**WHAT YOU SHOULD DO**
If a line of the material contains "field", copy it.

**DATA FOR THE TASK**
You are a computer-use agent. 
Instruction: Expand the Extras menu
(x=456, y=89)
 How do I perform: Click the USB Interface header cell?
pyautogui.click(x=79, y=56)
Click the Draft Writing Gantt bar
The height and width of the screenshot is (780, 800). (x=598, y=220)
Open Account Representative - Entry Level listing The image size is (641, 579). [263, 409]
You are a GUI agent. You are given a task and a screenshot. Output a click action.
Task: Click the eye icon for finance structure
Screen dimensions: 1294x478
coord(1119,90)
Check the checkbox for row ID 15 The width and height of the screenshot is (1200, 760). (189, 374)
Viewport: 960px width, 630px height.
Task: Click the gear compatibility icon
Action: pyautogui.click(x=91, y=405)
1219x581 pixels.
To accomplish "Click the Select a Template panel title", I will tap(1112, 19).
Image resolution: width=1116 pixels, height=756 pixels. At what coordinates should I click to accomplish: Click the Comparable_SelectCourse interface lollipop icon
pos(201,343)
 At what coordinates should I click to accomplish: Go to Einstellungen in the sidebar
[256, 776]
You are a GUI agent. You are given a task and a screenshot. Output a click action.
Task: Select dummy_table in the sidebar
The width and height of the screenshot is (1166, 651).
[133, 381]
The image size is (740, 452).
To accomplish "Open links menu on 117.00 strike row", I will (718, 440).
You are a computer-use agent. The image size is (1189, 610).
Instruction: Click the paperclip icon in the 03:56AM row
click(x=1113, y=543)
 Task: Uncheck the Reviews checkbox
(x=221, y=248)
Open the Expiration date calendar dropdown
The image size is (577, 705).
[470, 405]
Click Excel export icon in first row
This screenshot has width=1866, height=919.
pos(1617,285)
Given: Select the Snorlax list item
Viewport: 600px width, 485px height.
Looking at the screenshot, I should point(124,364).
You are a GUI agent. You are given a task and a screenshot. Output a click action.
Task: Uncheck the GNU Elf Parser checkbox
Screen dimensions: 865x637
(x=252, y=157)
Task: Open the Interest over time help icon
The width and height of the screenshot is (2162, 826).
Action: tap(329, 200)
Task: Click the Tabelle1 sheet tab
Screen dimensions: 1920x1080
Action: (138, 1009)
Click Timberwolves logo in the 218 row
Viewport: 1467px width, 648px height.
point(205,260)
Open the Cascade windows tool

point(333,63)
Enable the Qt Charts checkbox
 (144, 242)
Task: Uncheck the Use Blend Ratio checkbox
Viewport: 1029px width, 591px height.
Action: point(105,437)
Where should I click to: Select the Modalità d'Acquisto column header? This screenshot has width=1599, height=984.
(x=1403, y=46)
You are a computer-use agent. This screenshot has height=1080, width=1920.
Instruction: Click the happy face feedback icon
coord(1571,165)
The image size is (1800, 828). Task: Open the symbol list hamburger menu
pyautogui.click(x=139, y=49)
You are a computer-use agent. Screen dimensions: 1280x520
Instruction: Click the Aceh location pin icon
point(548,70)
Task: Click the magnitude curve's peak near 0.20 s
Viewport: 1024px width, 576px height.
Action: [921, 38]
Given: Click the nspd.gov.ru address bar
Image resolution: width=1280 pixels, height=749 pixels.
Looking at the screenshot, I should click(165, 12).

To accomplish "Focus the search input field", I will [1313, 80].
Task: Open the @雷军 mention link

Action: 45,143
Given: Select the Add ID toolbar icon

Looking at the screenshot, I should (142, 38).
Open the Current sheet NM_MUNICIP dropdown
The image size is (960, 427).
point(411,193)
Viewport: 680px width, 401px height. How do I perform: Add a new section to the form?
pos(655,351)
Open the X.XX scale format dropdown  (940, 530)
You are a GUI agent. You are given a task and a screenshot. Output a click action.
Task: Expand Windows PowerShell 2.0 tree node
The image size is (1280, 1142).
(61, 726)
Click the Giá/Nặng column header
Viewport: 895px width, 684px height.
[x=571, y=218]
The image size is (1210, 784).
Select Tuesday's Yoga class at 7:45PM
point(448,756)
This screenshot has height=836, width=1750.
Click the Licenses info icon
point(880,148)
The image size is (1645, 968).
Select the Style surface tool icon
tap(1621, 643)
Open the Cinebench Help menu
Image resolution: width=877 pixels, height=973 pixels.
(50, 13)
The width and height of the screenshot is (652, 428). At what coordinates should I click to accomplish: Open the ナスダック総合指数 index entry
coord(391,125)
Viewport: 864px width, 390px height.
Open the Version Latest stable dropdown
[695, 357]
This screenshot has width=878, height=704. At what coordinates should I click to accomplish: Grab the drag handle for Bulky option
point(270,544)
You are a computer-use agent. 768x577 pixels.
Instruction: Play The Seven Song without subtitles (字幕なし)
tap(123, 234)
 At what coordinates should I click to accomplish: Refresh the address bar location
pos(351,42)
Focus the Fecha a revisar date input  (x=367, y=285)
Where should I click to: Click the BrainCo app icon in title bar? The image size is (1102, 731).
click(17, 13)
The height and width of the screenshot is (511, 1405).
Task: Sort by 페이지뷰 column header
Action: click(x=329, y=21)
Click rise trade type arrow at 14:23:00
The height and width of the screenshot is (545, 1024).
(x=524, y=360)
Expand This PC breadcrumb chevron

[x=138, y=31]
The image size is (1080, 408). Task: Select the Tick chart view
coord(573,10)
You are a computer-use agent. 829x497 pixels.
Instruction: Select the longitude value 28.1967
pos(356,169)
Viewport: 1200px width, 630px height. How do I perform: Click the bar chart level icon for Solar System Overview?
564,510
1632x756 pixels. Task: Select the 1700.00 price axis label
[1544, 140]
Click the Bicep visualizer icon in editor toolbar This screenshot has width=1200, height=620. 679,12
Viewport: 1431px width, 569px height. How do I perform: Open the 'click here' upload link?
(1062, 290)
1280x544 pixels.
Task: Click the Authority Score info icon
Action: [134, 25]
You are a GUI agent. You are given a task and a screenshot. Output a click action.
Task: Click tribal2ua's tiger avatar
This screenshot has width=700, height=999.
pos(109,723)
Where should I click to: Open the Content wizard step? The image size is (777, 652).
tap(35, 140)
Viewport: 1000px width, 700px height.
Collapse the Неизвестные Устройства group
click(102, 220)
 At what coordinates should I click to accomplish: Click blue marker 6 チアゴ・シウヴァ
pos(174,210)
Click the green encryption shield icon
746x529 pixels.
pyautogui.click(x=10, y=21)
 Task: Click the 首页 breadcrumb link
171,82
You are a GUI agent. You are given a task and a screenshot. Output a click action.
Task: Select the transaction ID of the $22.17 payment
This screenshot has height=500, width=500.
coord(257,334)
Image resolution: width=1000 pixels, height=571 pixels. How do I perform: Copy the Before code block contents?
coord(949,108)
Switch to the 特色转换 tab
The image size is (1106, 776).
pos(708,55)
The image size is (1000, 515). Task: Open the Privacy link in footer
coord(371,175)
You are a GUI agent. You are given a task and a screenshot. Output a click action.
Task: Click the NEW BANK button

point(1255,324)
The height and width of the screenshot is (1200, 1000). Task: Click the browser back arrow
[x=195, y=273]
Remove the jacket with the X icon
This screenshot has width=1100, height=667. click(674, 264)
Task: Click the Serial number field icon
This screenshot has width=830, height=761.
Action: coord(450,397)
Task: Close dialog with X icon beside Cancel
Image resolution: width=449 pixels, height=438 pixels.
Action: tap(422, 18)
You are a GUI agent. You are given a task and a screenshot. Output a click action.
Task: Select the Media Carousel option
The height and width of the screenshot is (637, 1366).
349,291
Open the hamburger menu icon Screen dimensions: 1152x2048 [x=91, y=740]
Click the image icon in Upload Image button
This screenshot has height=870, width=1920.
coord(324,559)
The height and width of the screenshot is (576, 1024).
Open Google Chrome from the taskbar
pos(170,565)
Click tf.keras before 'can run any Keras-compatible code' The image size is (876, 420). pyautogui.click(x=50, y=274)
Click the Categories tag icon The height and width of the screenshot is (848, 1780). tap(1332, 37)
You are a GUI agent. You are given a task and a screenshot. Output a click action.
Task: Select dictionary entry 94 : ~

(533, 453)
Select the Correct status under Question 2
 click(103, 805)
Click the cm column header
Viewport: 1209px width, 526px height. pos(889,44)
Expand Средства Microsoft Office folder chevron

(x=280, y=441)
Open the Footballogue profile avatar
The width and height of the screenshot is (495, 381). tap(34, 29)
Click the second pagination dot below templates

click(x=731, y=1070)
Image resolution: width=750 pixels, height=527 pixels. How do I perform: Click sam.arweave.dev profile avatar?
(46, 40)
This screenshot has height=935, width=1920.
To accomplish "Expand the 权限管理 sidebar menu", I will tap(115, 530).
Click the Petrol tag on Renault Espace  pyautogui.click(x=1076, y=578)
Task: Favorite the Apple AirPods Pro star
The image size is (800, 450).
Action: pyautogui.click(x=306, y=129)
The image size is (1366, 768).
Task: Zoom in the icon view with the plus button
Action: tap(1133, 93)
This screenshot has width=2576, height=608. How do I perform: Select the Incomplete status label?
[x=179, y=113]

**SOLUTION**
To accomplish "Focus the search input field", I will [1313, 80].
Task: Click the Serial number field icon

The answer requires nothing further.